NBIM to publish written expectations on board accountability

One of six strategic focus areas for influential investor

Norges Bank Investment Management, the arm of the Norwegian Central Bank which manages the NOK3.2trn (€413bn) Government Pension Fund, is set to formalise its expectations of how company boards should behave.

It will shortly release written expectations on board accountability for 2012, said Anne Kvam, NBIM’s global head of ownership policy.

“With 8,000 holdings we can’t talk to every board member,” she told the Local Authority Pension Fund Forum conference last week.

“We are happy to entrust the board to be steward of our capital but that only works if we hold them accountable,” Kvam added.

NBIM already has a brief description of its board expectations on its website. But its published expectations on other strategic issues such as water management and children’s rights are much more detailed; NBIM also publishes annual compliance reports.

The move comes amid a push by NBIM to increase its focus on how companies are managed. In its submission to the European Commission’s consultation on corporate governance, for example, Norges stated that shareholders are responsible for overseeing a board’scorporate governance practices, which should be supported by “more transparent, standardised and enforceable regulation”.

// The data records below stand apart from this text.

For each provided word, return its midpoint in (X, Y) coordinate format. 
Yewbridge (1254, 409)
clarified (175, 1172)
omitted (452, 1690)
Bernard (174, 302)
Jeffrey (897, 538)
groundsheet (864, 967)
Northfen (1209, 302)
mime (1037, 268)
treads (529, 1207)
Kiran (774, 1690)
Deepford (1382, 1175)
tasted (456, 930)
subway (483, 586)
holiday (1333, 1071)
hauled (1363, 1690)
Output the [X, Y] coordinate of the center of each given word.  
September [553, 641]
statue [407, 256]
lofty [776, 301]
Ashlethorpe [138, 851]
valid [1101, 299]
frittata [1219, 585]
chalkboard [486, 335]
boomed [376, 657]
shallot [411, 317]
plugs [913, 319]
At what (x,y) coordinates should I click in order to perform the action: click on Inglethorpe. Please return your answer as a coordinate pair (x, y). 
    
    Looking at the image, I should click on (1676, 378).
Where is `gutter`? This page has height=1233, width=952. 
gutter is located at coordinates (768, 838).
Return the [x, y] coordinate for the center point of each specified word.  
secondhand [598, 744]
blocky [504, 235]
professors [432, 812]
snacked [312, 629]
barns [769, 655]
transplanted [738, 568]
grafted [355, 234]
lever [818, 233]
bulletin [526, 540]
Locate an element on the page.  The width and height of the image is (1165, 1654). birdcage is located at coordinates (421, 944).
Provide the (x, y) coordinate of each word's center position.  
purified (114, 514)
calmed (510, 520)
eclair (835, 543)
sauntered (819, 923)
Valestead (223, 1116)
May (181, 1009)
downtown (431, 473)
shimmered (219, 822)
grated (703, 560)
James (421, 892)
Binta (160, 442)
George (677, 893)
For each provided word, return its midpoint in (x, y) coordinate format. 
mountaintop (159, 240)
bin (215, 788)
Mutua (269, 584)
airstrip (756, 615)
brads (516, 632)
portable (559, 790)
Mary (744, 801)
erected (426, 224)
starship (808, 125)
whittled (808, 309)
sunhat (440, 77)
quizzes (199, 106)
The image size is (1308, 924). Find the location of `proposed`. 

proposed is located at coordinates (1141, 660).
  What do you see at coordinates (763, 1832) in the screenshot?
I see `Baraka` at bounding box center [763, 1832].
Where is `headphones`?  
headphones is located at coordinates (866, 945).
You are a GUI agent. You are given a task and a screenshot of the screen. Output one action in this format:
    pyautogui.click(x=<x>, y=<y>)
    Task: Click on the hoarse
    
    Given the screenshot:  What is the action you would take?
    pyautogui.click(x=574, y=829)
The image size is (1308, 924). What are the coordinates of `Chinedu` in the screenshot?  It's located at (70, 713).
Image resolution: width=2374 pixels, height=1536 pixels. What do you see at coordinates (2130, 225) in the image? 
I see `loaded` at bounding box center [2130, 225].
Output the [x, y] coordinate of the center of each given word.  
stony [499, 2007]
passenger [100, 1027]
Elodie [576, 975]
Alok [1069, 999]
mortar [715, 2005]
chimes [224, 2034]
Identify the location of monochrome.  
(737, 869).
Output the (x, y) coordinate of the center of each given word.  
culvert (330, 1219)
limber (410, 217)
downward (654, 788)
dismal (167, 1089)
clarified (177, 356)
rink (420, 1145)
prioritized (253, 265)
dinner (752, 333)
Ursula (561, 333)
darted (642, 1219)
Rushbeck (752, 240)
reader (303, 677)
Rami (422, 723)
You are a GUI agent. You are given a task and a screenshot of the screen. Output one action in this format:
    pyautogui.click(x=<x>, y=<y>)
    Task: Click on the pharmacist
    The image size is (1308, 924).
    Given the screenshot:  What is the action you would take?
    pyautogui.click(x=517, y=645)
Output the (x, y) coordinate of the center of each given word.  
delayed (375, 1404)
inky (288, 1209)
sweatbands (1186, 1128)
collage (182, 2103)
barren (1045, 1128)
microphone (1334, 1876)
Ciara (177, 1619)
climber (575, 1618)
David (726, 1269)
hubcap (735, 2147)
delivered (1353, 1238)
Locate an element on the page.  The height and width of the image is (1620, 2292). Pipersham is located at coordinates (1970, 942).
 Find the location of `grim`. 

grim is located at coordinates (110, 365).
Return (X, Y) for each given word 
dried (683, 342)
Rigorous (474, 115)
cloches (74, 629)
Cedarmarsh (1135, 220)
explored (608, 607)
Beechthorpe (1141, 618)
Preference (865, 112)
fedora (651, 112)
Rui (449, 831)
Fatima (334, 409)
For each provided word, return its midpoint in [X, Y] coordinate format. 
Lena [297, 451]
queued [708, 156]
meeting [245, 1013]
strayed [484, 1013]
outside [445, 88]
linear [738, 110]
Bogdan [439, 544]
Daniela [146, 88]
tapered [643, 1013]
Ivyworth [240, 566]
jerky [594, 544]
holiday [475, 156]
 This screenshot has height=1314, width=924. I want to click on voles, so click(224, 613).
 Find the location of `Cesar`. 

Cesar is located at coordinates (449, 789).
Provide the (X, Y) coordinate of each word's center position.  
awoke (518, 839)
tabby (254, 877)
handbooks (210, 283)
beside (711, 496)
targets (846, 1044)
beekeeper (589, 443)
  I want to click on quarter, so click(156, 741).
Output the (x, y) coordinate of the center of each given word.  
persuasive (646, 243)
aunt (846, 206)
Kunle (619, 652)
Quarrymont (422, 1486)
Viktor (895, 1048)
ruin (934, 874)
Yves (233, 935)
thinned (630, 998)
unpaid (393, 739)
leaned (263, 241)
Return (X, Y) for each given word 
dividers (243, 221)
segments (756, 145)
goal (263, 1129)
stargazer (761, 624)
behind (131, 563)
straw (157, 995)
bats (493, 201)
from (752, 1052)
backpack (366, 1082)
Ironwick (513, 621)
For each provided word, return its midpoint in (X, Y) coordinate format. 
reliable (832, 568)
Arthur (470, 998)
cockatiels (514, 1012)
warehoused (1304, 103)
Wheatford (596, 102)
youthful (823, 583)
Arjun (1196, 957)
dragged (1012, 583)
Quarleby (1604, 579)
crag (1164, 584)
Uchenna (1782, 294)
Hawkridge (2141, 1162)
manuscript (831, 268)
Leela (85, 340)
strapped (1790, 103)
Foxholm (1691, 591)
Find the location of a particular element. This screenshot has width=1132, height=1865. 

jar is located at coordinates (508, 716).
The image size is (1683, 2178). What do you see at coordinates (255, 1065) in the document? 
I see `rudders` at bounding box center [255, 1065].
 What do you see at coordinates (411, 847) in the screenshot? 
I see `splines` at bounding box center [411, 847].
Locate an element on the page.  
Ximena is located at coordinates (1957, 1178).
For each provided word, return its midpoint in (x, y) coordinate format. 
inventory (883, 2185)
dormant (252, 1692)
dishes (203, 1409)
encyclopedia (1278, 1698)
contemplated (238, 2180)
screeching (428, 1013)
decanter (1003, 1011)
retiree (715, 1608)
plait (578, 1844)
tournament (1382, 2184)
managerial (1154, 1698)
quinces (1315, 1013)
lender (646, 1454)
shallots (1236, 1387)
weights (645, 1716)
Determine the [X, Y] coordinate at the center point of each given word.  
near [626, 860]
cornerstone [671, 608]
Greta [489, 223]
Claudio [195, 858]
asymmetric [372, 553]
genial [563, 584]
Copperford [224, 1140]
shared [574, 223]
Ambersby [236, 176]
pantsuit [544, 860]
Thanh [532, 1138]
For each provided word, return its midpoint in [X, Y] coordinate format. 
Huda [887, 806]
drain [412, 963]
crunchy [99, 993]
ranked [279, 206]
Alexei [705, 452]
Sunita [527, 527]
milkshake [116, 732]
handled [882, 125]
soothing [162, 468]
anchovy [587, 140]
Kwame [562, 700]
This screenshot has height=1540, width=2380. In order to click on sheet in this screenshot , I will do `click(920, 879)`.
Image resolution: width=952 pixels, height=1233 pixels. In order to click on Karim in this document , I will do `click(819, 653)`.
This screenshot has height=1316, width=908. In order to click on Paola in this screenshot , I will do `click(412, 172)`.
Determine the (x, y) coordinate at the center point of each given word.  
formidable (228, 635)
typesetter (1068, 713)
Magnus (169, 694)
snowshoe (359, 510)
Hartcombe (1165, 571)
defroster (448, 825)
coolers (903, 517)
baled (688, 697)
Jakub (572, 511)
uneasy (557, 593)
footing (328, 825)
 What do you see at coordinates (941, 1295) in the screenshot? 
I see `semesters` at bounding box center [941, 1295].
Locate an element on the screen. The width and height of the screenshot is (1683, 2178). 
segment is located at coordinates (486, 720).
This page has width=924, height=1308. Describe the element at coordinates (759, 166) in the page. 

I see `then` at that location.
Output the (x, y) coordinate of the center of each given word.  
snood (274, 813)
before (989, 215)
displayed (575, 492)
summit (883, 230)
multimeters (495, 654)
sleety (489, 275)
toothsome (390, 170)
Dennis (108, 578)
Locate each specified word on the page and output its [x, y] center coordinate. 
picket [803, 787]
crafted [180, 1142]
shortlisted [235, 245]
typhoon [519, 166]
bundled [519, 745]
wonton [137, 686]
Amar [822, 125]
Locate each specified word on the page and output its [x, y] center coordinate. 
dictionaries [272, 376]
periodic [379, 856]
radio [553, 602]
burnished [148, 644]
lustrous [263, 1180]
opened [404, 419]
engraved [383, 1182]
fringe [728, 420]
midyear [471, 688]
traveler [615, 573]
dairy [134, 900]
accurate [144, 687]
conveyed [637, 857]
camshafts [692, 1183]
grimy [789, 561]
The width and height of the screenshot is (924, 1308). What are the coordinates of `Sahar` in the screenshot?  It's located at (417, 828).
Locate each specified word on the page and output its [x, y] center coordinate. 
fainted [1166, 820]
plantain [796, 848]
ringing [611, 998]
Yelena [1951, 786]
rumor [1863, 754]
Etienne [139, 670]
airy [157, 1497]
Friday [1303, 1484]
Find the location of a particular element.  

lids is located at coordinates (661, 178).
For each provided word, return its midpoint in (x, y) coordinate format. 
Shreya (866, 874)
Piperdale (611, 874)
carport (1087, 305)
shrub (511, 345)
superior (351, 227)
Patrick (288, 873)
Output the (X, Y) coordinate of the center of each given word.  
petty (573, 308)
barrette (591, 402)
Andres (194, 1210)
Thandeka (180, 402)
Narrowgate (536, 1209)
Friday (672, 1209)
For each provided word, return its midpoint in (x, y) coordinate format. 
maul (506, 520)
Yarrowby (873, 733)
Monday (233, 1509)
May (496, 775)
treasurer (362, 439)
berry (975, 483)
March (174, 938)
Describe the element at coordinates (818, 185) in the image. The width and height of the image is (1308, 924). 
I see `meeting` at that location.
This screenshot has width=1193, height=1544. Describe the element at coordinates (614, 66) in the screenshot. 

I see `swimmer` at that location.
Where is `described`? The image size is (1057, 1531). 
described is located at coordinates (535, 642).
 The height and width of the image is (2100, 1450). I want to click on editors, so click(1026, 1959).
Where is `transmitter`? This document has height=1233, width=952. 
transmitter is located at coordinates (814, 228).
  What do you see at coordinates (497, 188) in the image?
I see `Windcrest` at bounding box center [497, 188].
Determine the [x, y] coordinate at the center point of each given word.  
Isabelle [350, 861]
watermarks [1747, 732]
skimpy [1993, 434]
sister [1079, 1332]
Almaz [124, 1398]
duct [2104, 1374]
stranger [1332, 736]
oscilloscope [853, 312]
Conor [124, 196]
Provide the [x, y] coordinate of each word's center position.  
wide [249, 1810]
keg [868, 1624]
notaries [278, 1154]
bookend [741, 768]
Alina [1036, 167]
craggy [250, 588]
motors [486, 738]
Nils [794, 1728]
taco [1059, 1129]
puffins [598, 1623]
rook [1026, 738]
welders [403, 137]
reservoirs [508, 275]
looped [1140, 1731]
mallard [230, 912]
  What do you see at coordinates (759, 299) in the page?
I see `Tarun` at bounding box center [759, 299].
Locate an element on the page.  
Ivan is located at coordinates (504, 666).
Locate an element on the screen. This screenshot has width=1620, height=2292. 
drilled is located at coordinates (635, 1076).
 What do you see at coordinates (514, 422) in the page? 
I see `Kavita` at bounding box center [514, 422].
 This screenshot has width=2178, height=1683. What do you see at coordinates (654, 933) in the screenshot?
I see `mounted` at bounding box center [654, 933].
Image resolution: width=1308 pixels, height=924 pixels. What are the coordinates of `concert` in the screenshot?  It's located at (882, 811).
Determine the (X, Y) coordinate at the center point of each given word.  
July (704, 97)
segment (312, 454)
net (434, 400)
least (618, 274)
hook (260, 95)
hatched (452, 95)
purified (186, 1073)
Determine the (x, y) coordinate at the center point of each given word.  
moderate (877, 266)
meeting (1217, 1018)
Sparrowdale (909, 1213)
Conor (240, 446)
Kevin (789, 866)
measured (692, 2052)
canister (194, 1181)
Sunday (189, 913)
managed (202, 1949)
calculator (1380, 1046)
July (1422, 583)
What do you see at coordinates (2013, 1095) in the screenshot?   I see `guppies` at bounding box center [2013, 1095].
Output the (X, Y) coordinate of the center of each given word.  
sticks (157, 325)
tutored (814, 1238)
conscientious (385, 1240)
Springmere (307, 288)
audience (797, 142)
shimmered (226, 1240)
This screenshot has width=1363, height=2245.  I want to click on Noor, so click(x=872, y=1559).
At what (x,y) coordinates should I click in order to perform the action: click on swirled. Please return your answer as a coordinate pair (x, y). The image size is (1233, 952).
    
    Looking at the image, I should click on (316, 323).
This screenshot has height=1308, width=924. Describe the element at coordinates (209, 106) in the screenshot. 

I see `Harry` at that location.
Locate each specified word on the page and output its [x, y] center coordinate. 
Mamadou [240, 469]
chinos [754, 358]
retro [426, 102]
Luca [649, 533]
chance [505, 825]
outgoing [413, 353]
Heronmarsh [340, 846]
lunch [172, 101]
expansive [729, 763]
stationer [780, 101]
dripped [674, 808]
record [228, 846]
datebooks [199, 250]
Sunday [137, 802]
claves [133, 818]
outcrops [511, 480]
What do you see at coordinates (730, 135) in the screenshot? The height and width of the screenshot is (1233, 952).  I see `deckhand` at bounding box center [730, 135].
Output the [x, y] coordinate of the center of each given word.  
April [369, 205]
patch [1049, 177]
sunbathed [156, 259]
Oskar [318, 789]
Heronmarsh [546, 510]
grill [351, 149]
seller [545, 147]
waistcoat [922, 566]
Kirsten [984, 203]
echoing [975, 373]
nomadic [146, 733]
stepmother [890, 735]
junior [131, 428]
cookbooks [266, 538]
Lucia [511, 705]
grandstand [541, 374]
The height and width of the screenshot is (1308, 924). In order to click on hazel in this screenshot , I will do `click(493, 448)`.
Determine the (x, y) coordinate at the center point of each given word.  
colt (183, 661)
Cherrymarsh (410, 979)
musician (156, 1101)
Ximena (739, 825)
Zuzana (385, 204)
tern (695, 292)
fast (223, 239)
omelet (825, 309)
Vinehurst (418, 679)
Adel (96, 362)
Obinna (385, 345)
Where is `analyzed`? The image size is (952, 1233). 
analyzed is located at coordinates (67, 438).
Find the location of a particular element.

The investment giant also called for greater transparency on board members’ qualifications and advocated developing a system to better monitor companies’ compliance with corporate governance standards. Board accountability/shareholder influence is one of six strategic focus areas for NBIM’s ownership activities. The others are equal treatment of shareholders, efficient markets, children’s rights, climate change risk management and water management.

“With 8,000 holdings we can’t talk to every board member”

In addition, Kvam told delegates to the conference that NBIM sees no real value in investor say-on-pay, asking: “Do we need to go through 8,000 60-page reports?”
Kvam suggested there were just two firms of headhunters in London’s City financial district responsible for selecting board candidates. She added: “We don’t think it’s a good idea for the board to elect itself in an insider job.”